Global warming and climate change impact vegetation and wildlife and one such region where the effect is prominently visible is alpine habitats where there has been a noticeable decline in flowering among indigenous plants and this in turn has led to decline in population of several bumblebee species prevalent in those regions.
However, nature takes its course with adaptation and evolution and according to a new study by researchers at the University of Missouri, two alpine bumblebee species have responded to climate-induced decline in flowering by evolving shorter tongues.
Decline in indigenous flowering plants is evident in alpine regions and to check how this decline could have impacted bumblebees, Candace Galen, a professor of biological sciences in the MU College of Arts and Science, and her colleagues were motivated to study how the bumblebee species of Rocky Mountains were coping.

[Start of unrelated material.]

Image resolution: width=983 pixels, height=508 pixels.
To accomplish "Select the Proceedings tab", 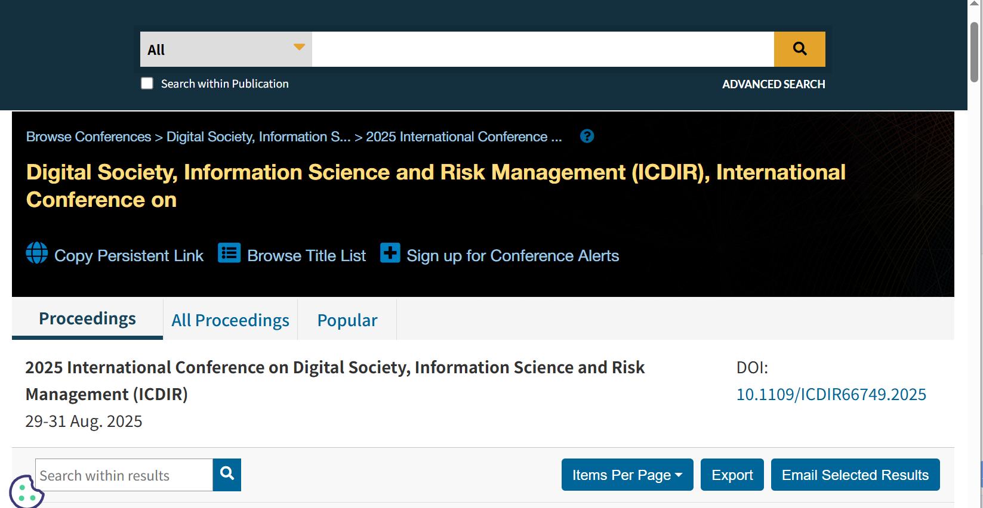I will point(87,319).
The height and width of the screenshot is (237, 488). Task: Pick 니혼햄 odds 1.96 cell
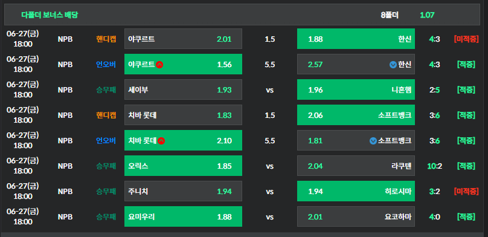(x=356, y=89)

Researchers have long known that there is a direct relationship between length of tongues of bumblebees and the flowering plants of the region. Those with longer tongues are classified as “specialists” bees as they can feed on deep, long tubes, while those with short tongues are known as “generalists” and tend to play the role of pollinators.
The best way to analyse if there has been a change in tongue sizes over the course of years is to compare measurements taken a few decades earlier with current ones. To achieve that Galen and her colleagues measured the tongue lengths of alpine bumblebee species collected between 1966 and 1980 at three alpine sites of the central Rocky Mountains and archived at the University of Colorado and other museums.
To get the latest measurements, the team resurveyed the same bumblebee species in the alpine locations between 2012 and 2014.
The findings were surprising as they noticed that in just 40 years, the length of tongues of two bumblebee species had decreased by nearly 25 per cent.
Galen explains that a change of 25 per cent over a short period of 4 decades and over just 40 generations is startling because most evolutionary changes occur over a course of few hundred years or even thousands or millions of years.
When they investigated the flowers which bumblebees frequented, they found that there has been no change in the structure of the flowers, but they had become less prolific. Overall, they found that the total food resources available to alpine bumblebees had fallen by 60 per cent since the 1970s.
The research doesn’t say that the climate change isn’t having a negative impact on bumblebees, but it does provide “a glimmer of hope” for bumblebees. Researchers say that if we can manage human-induced negative aspects such as pesticides, and habitat destruction, we can help bumblebees by providing them with enough time to evolve and adapt to the climate change.
“We are not saying climate change isn’t a problem for bumblebees–it is a major problem,” said Galen. “However, these findings indicate that some bumblebees may be able to adapt if provided adequate habitat, and are largely shielded from environmental pollutants, such as pesticides.”